■ **What to produce**
Set down exactly the first line of the entries and every line after it, through the line with "Task: Check the bookmark this thread box".

■ **Given entries**
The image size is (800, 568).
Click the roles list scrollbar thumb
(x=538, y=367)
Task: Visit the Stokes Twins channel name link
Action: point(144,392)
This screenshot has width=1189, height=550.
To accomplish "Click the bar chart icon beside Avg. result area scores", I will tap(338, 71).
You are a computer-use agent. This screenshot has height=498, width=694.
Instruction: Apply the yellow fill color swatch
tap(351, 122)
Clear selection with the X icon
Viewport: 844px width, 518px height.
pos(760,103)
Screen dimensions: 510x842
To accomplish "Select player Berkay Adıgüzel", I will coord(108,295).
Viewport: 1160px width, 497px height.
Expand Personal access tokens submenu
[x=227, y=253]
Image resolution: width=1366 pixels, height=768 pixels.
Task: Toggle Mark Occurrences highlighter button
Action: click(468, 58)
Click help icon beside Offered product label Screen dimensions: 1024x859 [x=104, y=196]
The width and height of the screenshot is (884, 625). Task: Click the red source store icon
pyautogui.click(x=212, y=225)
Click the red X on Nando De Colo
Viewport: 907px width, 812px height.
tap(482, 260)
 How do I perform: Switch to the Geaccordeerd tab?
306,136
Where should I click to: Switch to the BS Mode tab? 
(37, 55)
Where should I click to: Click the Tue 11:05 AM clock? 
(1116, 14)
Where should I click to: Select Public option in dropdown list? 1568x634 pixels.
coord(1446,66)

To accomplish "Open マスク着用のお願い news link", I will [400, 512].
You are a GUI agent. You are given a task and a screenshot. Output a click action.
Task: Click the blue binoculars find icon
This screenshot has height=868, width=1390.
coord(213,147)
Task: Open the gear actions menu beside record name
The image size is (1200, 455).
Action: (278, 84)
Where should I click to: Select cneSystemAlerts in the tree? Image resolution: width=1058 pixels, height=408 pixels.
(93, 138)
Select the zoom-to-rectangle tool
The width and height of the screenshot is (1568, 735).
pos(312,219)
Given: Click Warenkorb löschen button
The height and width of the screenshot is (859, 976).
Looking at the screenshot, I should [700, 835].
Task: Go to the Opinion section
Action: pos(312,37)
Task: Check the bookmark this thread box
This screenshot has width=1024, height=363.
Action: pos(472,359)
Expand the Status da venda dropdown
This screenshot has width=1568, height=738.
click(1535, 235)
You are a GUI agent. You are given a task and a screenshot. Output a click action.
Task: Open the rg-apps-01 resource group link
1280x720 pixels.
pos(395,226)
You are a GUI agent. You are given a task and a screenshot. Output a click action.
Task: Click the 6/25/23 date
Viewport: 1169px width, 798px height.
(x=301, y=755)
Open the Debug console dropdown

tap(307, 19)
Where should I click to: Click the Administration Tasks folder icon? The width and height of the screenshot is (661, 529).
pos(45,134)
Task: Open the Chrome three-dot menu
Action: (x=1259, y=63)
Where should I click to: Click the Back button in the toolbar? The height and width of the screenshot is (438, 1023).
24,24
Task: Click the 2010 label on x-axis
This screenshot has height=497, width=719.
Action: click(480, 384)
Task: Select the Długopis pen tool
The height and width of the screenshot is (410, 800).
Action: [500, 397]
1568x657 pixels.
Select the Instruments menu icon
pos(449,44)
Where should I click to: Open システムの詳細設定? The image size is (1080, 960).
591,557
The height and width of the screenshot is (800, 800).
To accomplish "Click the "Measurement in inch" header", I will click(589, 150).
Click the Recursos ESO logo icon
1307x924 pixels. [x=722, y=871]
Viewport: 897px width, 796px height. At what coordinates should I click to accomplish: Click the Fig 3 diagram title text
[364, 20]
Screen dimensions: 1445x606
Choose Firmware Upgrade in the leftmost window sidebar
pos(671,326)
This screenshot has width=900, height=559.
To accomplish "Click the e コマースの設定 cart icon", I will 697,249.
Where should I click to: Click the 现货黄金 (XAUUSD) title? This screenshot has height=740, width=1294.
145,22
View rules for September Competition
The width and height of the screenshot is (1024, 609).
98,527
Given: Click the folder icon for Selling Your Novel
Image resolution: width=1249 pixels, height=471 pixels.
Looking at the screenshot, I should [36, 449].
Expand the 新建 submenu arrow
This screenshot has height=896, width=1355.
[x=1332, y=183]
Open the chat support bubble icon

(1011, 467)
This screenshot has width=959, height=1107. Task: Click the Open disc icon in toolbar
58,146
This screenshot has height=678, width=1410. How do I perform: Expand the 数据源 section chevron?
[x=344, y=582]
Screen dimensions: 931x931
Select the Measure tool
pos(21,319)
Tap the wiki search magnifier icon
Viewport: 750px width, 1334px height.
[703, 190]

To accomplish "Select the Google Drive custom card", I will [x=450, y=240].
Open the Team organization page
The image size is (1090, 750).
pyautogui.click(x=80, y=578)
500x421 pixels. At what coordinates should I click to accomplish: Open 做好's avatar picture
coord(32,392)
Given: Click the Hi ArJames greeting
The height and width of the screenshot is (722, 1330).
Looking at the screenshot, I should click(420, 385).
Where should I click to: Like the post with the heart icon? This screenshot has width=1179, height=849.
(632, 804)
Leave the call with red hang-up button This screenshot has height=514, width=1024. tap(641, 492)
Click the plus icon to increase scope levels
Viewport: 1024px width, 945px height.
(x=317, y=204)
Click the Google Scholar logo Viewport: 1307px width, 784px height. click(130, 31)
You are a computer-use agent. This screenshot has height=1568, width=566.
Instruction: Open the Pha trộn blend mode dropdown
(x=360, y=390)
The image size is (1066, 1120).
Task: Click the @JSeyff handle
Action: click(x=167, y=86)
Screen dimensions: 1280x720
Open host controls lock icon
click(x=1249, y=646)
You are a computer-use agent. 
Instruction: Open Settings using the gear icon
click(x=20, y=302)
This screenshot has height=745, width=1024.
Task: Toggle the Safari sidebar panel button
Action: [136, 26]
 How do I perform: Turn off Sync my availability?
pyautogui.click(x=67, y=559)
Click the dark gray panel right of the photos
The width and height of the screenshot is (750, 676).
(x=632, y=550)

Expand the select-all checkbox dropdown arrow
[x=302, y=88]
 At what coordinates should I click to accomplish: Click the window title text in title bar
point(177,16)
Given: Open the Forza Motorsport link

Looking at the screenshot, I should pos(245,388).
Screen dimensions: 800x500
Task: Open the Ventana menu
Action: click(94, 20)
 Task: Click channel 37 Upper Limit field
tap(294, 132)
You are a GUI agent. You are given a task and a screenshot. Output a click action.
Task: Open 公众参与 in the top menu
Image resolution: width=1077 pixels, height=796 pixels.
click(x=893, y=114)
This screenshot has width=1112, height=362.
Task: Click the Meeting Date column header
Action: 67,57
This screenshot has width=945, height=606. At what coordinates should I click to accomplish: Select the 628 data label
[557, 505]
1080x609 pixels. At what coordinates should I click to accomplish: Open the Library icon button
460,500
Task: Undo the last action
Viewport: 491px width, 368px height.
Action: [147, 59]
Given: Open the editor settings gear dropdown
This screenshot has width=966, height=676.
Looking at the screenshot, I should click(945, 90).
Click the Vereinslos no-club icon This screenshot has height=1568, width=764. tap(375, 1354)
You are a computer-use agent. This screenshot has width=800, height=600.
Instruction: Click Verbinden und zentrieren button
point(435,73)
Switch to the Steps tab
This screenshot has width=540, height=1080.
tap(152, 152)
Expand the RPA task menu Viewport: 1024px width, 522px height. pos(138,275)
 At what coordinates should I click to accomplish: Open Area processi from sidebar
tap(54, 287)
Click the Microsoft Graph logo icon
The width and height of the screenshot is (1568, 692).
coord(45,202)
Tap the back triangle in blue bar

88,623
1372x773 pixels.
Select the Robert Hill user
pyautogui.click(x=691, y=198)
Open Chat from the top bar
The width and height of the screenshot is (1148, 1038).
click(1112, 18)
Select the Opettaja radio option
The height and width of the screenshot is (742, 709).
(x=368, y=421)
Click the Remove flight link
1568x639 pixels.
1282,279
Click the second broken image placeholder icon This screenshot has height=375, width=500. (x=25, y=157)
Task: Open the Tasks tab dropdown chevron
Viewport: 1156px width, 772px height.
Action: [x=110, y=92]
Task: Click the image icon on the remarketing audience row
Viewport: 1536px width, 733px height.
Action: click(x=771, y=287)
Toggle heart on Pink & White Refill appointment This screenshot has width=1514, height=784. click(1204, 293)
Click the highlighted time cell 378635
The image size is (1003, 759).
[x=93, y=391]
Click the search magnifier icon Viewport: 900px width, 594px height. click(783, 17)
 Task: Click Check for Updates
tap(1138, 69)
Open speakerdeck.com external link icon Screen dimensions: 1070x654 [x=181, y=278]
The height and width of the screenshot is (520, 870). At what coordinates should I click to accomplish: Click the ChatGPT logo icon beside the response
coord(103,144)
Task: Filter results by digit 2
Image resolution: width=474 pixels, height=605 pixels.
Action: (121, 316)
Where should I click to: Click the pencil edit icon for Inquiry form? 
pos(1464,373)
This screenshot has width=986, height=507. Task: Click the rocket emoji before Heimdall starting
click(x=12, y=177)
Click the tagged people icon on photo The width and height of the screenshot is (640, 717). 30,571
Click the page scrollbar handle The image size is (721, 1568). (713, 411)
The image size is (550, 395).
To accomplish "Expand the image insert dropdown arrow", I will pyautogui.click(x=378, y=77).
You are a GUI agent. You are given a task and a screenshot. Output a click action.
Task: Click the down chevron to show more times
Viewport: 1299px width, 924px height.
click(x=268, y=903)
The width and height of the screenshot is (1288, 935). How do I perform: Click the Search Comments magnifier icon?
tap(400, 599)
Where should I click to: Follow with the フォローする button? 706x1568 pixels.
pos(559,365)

■ **Task response**
The image size is (800, 568).
Click the roles list scrollbar thumb
(x=538, y=367)
Task: Visit the Stokes Twins channel name link
Action: point(144,392)
This screenshot has width=1189, height=550.
To accomplish "Click the bar chart icon beside Avg. result area scores", I will tap(338, 71).
You are a computer-use agent. This screenshot has height=498, width=694.
Instruction: Apply the yellow fill color swatch
tap(351, 122)
Clear selection with the X icon
Viewport: 844px width, 518px height.
pos(760,103)
Screen dimensions: 510x842
To accomplish "Select player Berkay Adıgüzel", I will coord(108,295).
Viewport: 1160px width, 497px height.
Expand Personal access tokens submenu
[x=227, y=253]
Image resolution: width=1366 pixels, height=768 pixels.
Task: Toggle Mark Occurrences highlighter button
Action: click(468, 58)
Click help icon beside Offered product label Screen dimensions: 1024x859 [x=104, y=196]
The width and height of the screenshot is (884, 625). Task: Click the red source store icon
pyautogui.click(x=212, y=225)
Click the red X on Nando De Colo
Viewport: 907px width, 812px height.
tap(482, 260)
 How do I perform: Switch to the Geaccordeerd tab?
306,136
Where should I click to: Switch to the BS Mode tab? 
(37, 55)
Where should I click to: Click the Tue 11:05 AM clock? 
(1116, 14)
Where should I click to: Select Public option in dropdown list? 1568x634 pixels.
coord(1446,66)

To accomplish "Open マスク着用のお願い news link", I will [400, 512].
You are a GUI agent. You are given a task and a screenshot. Output a click action.
Task: Click the blue binoculars find icon
This screenshot has height=868, width=1390.
coord(213,147)
Task: Open the gear actions menu beside record name
The image size is (1200, 455).
Action: (278, 84)
Where should I click to: Select cneSystemAlerts in the tree? Image resolution: width=1058 pixels, height=408 pixels.
(93, 138)
Select the zoom-to-rectangle tool
The width and height of the screenshot is (1568, 735).
pos(312,219)
Given: Click Warenkorb löschen button
The height and width of the screenshot is (859, 976).
Looking at the screenshot, I should [700, 835].
Task: Go to the Opinion section
Action: pos(312,37)
Task: Check the bookmark this thread box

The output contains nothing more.